The issue is that this finality period is too long! If something important rests on a transaction having gone though, it's really annoying to have to wait for a long finality. On Ethereum, the finality period is about a minute and on Bitcoin it's about an hour, and in both cases this is only probabilistic finality which means there's still some small chance that it'll disappear in the future even if all nodes are honest.
But luckily, we now have lots of scalable proof-of-stake consensus algorithms for deterministic finality. That's not an easy problem to solve, but it's solved now. Once Ethereum switches to proof of stakeany day now..., they'll have pretty-good finality after just one block (and there will be a new block every 12 seconds). And they'll have guaranteed Guaranteed so long as less than 33% of the nodes are dishonest, that is. finality after two blocks.

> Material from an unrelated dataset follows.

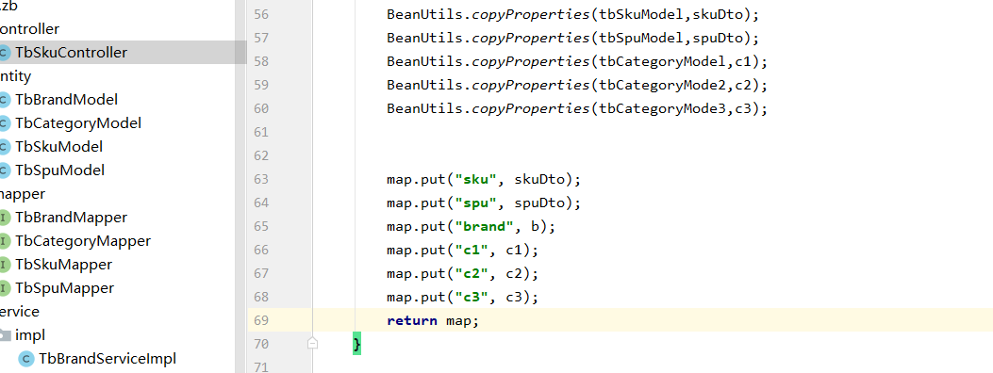
Task: Click the TbBrandModel class icon
Action: coord(4,100)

I'd love to explain how it works in more detail, but it's a bit too technical for this post. The simplified version is, in both proof of stake and proof of work, the operations are added to the ledger in blocks. In proof of stake, you randomly assign one node to produce each block (regularly changing which node is allowed to produce blocks). Once they've produced it, everyone signs it and their signatures are combined into one super-signature that's included in the next block. Once the previous block is signed by most of the validators, it's set in stone and you don't have to worry about the operations in that block disappearing or being reordered unless the network is attacked. It's a pretty simple idea, but making it scale to millions of nodes is nontrivial to say the least. Luckily, that problem is solved now.
And proof of stake has other advantages too, like having basically no energy consumption and not driving up the cost of graphics cards.
What about replacing USD or the gold standard?
Trying to replace USD is dumb, and the gold standard was dumb. Those have nothing to do with why I like cryptocurrency.
What about carbon emissions?
Like I said, proof of stake is the future and requires orders of magnitude less energy consumption, and zero graphics cards.
What about all the scams?
The scams really suck :( but I don't think they take away from how cool the technology is.
Isn't cryptocurrency all about getting rich quick?
That's definitely why 99% of people are into cryptocurrency, but we're hackers and we don't have to be interested in cryptocurrency for the same reason as everyone else. We can be into it just because it's cool!